Single by Autumn Hill

from the album Favourite Mistake
- Released: August 20, 2013
- Genre: Country pop
- Length: 3:59
- Label: Wax
- Songwriters: Tareya Green; Jamie Appleby; Alyssa Reid;
- Producer: Tawgs Salter

Autumn Hill singles chronology
| "Can't Keep Waiting" (2013) | "Fire" (2013) | "If She Wants This Town" (2013) |

= Fire (Autumn Hill song) =

"Fire" is a song recorded by Canadian country music duo Autumn Hill for their debut studio album, Favourite Mistake (2013). The song was written by Tareya Green of Autumn Hill, Jamie Appleby, and Alyssa Reid.
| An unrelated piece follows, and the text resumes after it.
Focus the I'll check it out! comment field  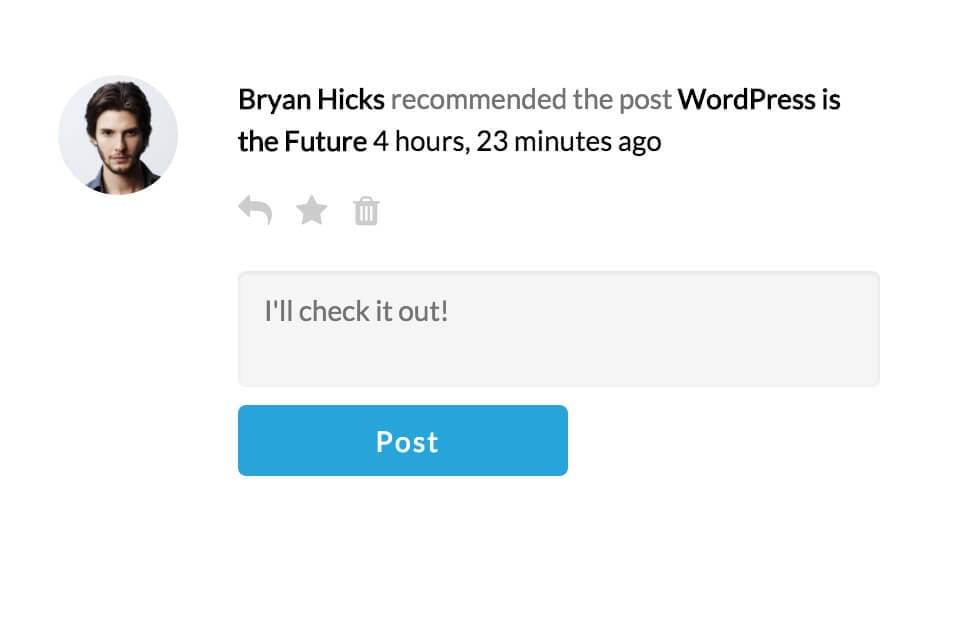click(x=558, y=328)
It was released through Wax Records as the third single from the album on August 20, 2013. "Fire" topped the Canadian Country Singles Sales Chart for the week ending August 28, 2013.

==Content==
"Fire" is a guitar-driven country pop ballad about heartbreak. The song tells the story of a self-destructive relationship that gets symbolically set on fire.

==Critical reception==
In their review of Favourite Mistake, CBC Music responded positively to "Fire", which they noted "sparkles with spirited energy".

==Music video==
A music video was filmed for "Fire", directed by Marc André Debruyne, and debuted on September 11, 2013.

==Chart performance==
"Fire" debuted at #73 on the Canadian Hot 100 for the week ending September 7, 2013.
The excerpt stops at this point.